Sicherheit

Nutzung privater E-Mail-Konten: Bequemlichkeit vs. Sicherheit

Mal schnell in der Mittagspause nachschauen, ob die Amazon-Bestellung schon auf dem Weg ist. Und bei der Gelegenheit auch gleich die E-Mails checken, die Kollegen geschrieben haben: Die Nutzung privater E-Mail-Konten zum Zwecke firmeninterner Kommunikation gehört in Unternehmen längst zum Alltag. Doch gerade bei geschäftlicher Kommunikation ist Achtsamkeit geboten. Nicht selten geht es hierbei um sensible und vertrauliche Daten, die keinesfalls in die Hände neugieriger Dritter gelangen sollten. Wenigen Führungskräften und Mitarbeitern ist bewusst, welchem Risiko sie das eigene Unternehmen durch die Nutzung privater E-Mail-Konten aussetzen, kommt die unverschlüsselte E-Mail-Kommunikation einem öffentlichen Gespräch doch sehr nahe. Ist Bequemlichkeit wirklich mehr wert als Datensicherheit?

Mehr als die Hälfte aller Boardmitglieder nutzen private E-Mail-Konten

Bei einer Befragung von 411 globalen Board-Mitgliedern und Assistenzen im Zusammenhang mit Forrester Consulting wurde festgestellt, dass mehr als 50 Prozent der Vorstandsmitglieder und Assistenzen ihre privaten E-Mails für die interne Kommunikation mit dem Vorstand verwenden. Boardmitglieder und Direktoren sind mit 56 Prozent die häufigsten Nutzer von privaten E-Mails, gefolgt von C-Level-Führungskräften mit 51 Prozent. Selbst unter den Führungsgremien, die Board-Portal-Software verwenden, verwenden 55 Prozent immer noch private E-Mail-Konten für die interne Kommunikation. Lesen Sie die vollständige Studie hier.

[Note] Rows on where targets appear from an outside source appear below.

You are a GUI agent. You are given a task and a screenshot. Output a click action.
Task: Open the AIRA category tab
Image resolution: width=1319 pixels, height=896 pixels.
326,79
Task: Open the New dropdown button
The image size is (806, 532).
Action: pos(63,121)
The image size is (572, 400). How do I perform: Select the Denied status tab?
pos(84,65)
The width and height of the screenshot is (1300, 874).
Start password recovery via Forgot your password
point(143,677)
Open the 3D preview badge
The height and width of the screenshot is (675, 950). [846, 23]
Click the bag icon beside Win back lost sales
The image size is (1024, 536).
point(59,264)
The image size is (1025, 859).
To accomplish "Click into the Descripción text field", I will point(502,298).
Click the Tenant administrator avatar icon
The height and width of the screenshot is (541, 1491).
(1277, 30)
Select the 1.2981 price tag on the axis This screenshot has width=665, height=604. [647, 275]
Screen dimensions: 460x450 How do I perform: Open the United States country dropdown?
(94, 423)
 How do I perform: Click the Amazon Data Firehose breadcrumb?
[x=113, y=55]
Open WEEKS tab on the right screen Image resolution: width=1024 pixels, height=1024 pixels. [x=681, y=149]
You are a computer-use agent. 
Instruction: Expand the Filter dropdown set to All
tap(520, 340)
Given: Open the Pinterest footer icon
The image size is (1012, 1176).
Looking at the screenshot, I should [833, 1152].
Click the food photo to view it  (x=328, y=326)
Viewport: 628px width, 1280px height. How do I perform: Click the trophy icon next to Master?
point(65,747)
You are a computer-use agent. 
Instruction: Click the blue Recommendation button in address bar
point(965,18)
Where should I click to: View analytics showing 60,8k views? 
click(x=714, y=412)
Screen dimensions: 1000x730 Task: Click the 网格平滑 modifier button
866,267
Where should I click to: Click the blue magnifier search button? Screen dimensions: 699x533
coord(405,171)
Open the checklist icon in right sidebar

Eine erstaunliche Entwicklung, denn schon vor den Zeiten von WikiLeaks und Edward Snowden war jedem, der sich auch nur ein wenig mit der digitalen Welt auseinandergesetzt hatte, klar, dass das Kommunikationsmittel E-Mail alles andere als sicher ist. Als prominentes (Negativ-)Beispiel verwendete Hillary Clinton während ihrer Zeit als US-Außenministerin von 2009 bis 2013 einen privaten E-Mail-Account für ihre gesamte, teils geheimdienstliche Kommunikation. Diese Fahrlässigkeit wurde ihr bei den Präsidentschaftswahlen wohl mit zum Verhängnis.

 

Eine unverschlüsselte E-Mail ist wie eine Postkarte

Doch was macht die herkömmliche E-Mail so unsicher? Einfach ausgedrückt kann man eine unverschlüsselte E-Mail mit einer Postkarte vergleichen, deren Inhalt auf dem Weg zum Empfänger von jedem, der sie in der Hand hält, gelesen werden kann. Die technischen Hürden, die zum Mitlesen unverschlüsselter Nachrichten überwunden werden müssen, sind für den Fachkundigen relativ niedrig, insbesondere wenn sich dieser im gleichen Netzwerk aufhält.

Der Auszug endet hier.